What a wonderful quote from the A&B Vocations Director. We had the privilege of knowing Father Terry when he was a curate in Bognor, where we attended Mass in spite of living ten miles away. He was clearly devoted to his people, not least our severely handicapped son, whom he always treated with loving respect.

Physiocrat said...

We also need to develop the Social Teaching of the Catholic Church.

Economic conditions which lead to instability of livelihoods and shortage of homes are not favourable to families, are they?

Hermit Crab said...

Thankyou, Father. A superb article.

As you say, "We have beautiful teaching but it is just not taught".

We don't want this beautiful teaching "updated" by modernists.

Our Lady of Good Success-pray for us. said...

instability of livelihoods, stability of livelihoods. A good home life is grounded in God, one's love/duty given first to God who created marriage and family; Who also gives very clear teachings for the unmarried.

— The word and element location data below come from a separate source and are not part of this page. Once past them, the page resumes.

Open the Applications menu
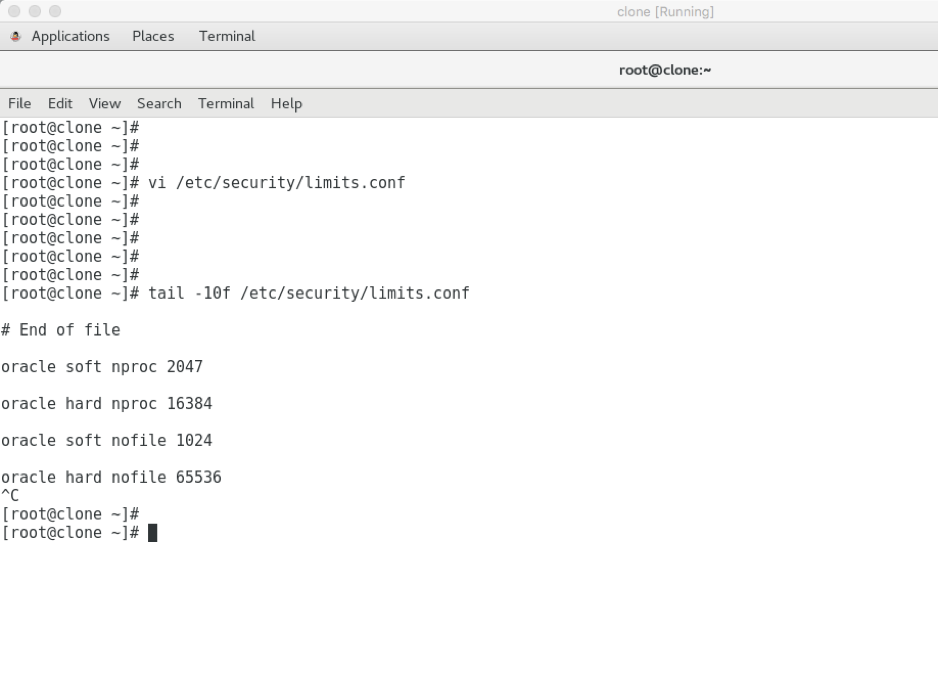938x675 pixels. click(70, 36)
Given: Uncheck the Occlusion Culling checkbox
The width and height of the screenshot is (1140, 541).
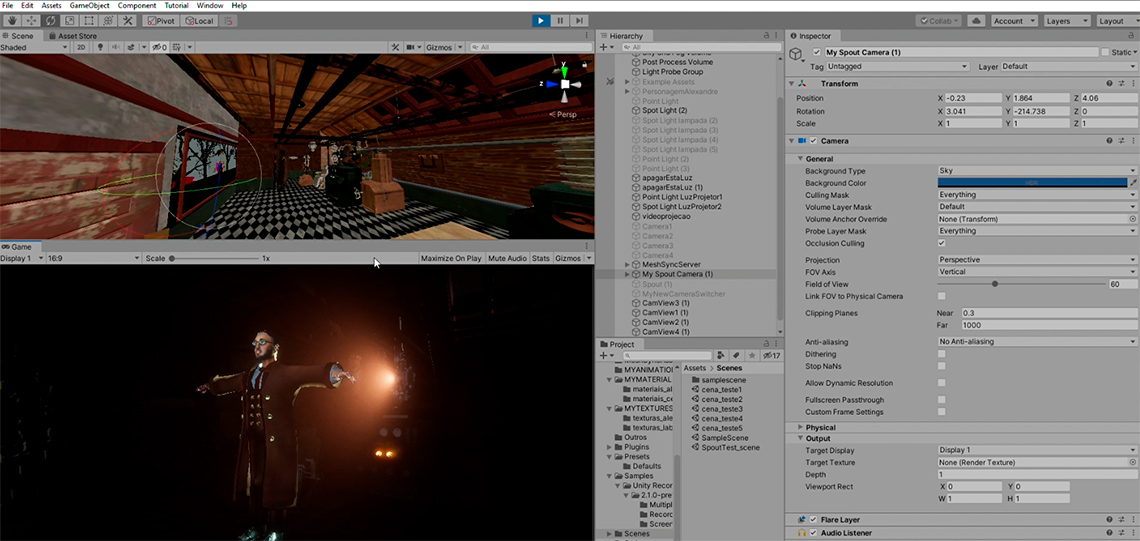Looking at the screenshot, I should 942,243.
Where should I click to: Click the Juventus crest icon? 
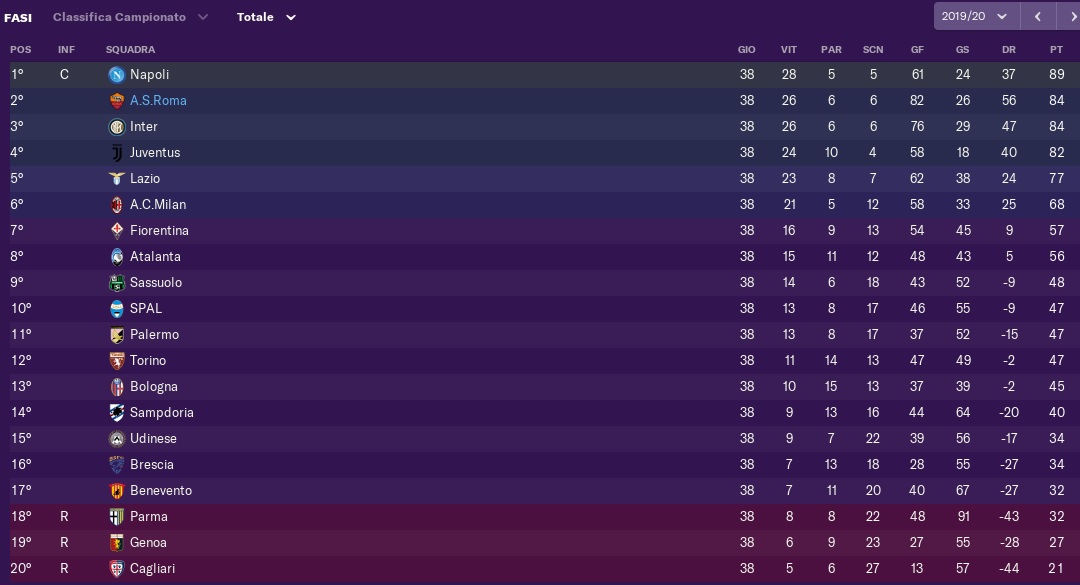pos(117,153)
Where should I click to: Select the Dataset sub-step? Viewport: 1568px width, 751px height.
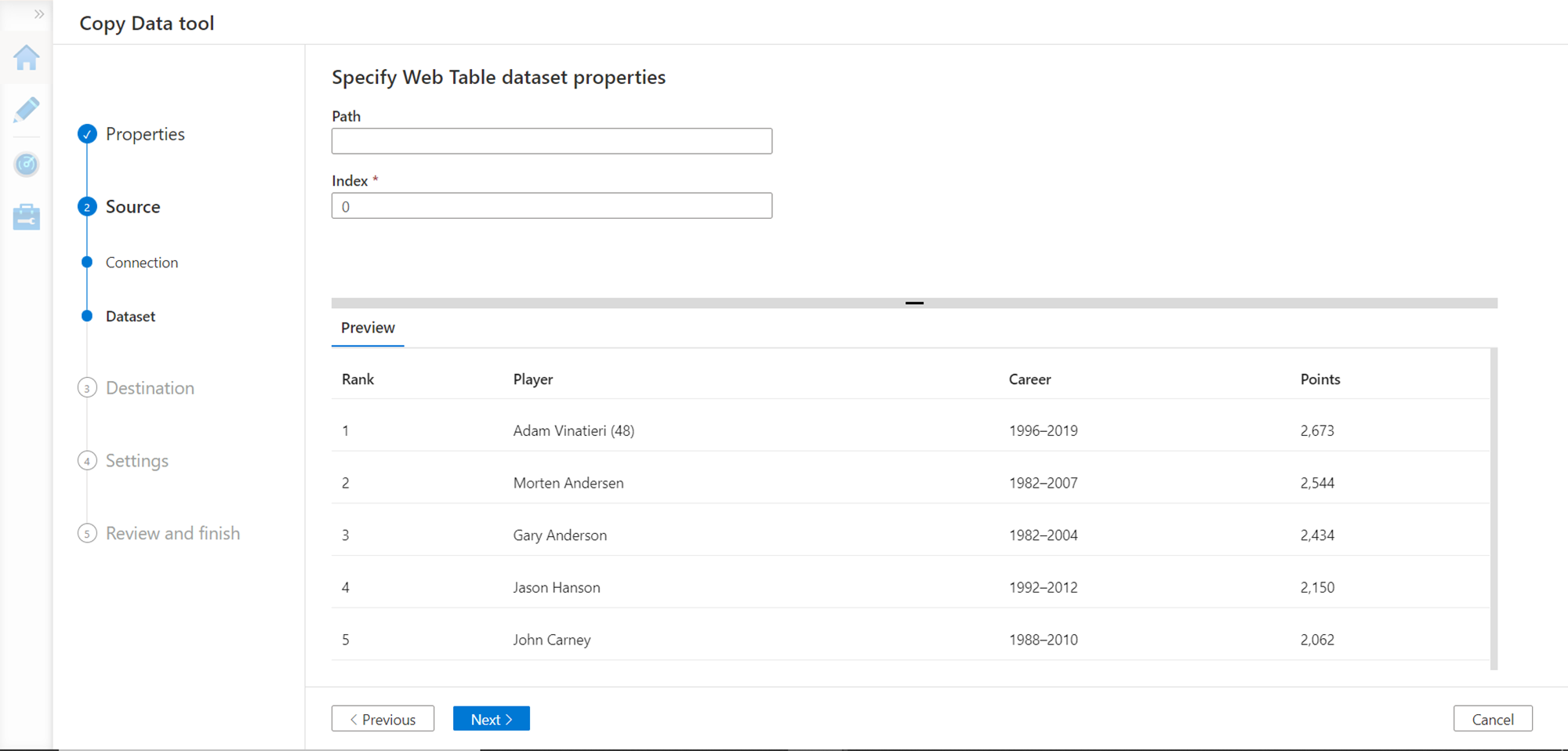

The random 'family' of numerous fatherless children, and liberated mothers is instability of livelihoods. The calculating single with contraception and abortion back stops have liberated stability of livelihoods.

the godless way will always be godless, stable or unstable.

Anonymous said...

Gillineau said..."As such, Church teaching is a negation of that which is normal".

Church teaching is perfectly normal. Go to the animal world. Sex for anything other than procreation is just not found. The same can almost be said for most non-sophisticated cultures. Polygamy for instance was not about sexual entertainment, it was about having more children and building tribes together via common children. Sex in religion was also nearly always timed to fertility rituals meant to enhance the fruitfulness of the land and the people. Unfortunately, as cultures became more sophisticated, rationalizing exceptions also became easier and more common place and this century the exceptions were assumed to be the norm.

The key problem isn't that the Church's teaching is abnormal. The key problem is that modern society is abnormal does not realize how malformed their conciences have become.


Gillineau said...

Anil wang, normal normally refers more to what is ordinary, expected, rather than what is true or right. I use it in that sense. As such, Church teaching is for the West no longer normal. It is abnormal, contra that which is ordinary.

Sadie Vacantist said...

Gillineau is correct. The situation is untenable for clerics. The whole issue of what constitutes 'communion' with the Church needs to be revisited. Regular exception of the Holy Eucharist needs to be discouraged other than for the sick or dying. This means all of us being denied reception as an act of communion with our brothers and sisters currently estranged from the sacraments for a bewildering array of reasons.

Lynda said...

Church teaching in Faith and morals cannot change - based on objective truth. It is the "West" that has rejected the objective truth. The Church cannot lie because many want it to.